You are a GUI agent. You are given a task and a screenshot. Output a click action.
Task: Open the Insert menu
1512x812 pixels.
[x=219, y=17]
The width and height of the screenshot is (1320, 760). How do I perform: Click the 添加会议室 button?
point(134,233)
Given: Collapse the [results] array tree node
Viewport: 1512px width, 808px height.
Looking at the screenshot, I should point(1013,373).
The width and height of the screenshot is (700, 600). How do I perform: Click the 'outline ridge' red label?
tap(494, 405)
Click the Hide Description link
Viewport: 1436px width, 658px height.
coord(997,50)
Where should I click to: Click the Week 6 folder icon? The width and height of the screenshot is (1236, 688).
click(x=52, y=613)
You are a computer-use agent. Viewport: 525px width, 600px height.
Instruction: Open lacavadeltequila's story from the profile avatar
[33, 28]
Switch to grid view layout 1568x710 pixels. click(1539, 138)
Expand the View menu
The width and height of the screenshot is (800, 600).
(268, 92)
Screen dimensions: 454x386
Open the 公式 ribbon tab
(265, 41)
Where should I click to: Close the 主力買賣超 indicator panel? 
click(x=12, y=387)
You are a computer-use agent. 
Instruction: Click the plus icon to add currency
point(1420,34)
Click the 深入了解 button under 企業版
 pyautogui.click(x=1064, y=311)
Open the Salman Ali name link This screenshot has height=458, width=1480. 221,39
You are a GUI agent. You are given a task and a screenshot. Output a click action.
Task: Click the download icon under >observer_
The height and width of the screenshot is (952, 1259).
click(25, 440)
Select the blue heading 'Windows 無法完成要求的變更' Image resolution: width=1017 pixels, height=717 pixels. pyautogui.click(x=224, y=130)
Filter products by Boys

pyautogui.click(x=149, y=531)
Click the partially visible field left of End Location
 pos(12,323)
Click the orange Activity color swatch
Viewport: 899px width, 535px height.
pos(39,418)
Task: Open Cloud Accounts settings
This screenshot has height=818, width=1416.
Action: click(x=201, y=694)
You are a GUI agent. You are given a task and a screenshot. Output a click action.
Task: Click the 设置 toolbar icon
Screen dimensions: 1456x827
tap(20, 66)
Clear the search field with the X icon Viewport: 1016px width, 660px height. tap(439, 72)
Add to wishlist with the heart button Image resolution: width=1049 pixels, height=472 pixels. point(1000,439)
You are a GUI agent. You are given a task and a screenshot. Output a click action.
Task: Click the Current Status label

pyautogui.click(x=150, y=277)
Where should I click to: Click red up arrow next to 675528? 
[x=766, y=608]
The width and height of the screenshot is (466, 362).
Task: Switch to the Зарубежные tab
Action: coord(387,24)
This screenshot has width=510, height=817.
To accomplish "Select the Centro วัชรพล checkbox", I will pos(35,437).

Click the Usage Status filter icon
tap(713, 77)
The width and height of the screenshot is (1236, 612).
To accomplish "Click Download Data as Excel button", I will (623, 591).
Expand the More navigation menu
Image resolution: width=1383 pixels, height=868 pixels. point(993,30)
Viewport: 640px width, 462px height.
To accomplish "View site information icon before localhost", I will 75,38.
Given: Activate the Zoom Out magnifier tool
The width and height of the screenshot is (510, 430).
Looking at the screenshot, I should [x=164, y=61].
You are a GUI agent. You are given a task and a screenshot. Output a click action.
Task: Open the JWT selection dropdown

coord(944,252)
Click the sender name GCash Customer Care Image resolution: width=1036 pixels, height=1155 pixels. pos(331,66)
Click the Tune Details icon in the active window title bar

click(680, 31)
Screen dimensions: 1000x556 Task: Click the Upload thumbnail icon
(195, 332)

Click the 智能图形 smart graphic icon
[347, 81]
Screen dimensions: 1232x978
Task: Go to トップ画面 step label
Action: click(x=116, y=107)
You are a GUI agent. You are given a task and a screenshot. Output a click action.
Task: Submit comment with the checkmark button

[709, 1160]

- **Prompt**:
Repeat the records above exactly, leaving none out.

- **Task result**:
You are a GUI agent. You are given a task and a screenshot. Output a click action.
Task: Open the Insert menu
1512x812 pixels.
[x=219, y=17]
The width and height of the screenshot is (1320, 760). How do I perform: Click the 添加会议室 button?
point(134,233)
Given: Collapse the [results] array tree node
Viewport: 1512px width, 808px height.
Looking at the screenshot, I should point(1013,373).
The width and height of the screenshot is (700, 600). How do I perform: Click the 'outline ridge' red label?
tap(494, 405)
Click the Hide Description link
Viewport: 1436px width, 658px height.
coord(997,50)
Where should I click to: Click the Week 6 folder icon? The width and height of the screenshot is (1236, 688).
click(x=52, y=613)
You are a computer-use agent. Viewport: 525px width, 600px height.
Instruction: Open lacavadeltequila's story from the profile avatar
[33, 28]
Switch to grid view layout 1568x710 pixels. click(1539, 138)
Expand the View menu
The width and height of the screenshot is (800, 600).
(268, 92)
Screen dimensions: 454x386
Open the 公式 ribbon tab
(265, 41)
Where should I click to: Close the 主力買賣超 indicator panel? 
click(x=12, y=387)
You are a computer-use agent. 
Instruction: Click the plus icon to add currency
point(1420,34)
Click the 深入了解 button under 企業版
 pyautogui.click(x=1064, y=311)
Open the Salman Ali name link This screenshot has height=458, width=1480. 221,39
You are a GUI agent. You are given a task and a screenshot. Output a click action.
Task: Click the download icon under >observer_
The height and width of the screenshot is (952, 1259).
click(25, 440)
Select the blue heading 'Windows 無法完成要求的變更' Image resolution: width=1017 pixels, height=717 pixels. pyautogui.click(x=224, y=130)
Filter products by Boys

pyautogui.click(x=149, y=531)
Click the partially visible field left of End Location
 pos(12,323)
Click the orange Activity color swatch
Viewport: 899px width, 535px height.
pos(39,418)
Task: Open Cloud Accounts settings
This screenshot has height=818, width=1416.
Action: click(x=201, y=694)
You are a GUI agent. You are given a task and a screenshot. Output a click action.
Task: Click the 设置 toolbar icon
Screen dimensions: 1456x827
tap(20, 66)
Clear the search field with the X icon Viewport: 1016px width, 660px height. tap(439, 72)
Add to wishlist with the heart button Image resolution: width=1049 pixels, height=472 pixels. point(1000,439)
You are a GUI agent. You are given a task and a screenshot. Output a click action.
Task: Click the Current Status label

pyautogui.click(x=150, y=277)
Where should I click to: Click red up arrow next to 675528? 
[x=766, y=608]
The width and height of the screenshot is (466, 362).
Task: Switch to the Зарубежные tab
Action: coord(387,24)
This screenshot has width=510, height=817.
To accomplish "Select the Centro วัชรพล checkbox", I will pos(35,437).

Click the Usage Status filter icon
tap(713, 77)
The width and height of the screenshot is (1236, 612).
To accomplish "Click Download Data as Excel button", I will (623, 591).
Expand the More navigation menu
Image resolution: width=1383 pixels, height=868 pixels. point(993,30)
Viewport: 640px width, 462px height.
To accomplish "View site information icon before localhost", I will 75,38.
Given: Activate the Zoom Out magnifier tool
The width and height of the screenshot is (510, 430).
Looking at the screenshot, I should [x=164, y=61].
You are a GUI agent. You are given a task and a screenshot. Output a click action.
Task: Open the JWT selection dropdown

coord(944,252)
Click the sender name GCash Customer Care Image resolution: width=1036 pixels, height=1155 pixels. pos(331,66)
Click the Tune Details icon in the active window title bar

click(680, 31)
Screen dimensions: 1000x556 Task: Click the Upload thumbnail icon
(195, 332)

Click the 智能图形 smart graphic icon
[347, 81]
Screen dimensions: 1232x978
Task: Go to トップ画面 step label
Action: click(x=116, y=107)
You are a GUI agent. You are given a task and a screenshot. Output a click action.
Task: Submit comment with the checkmark button

[709, 1160]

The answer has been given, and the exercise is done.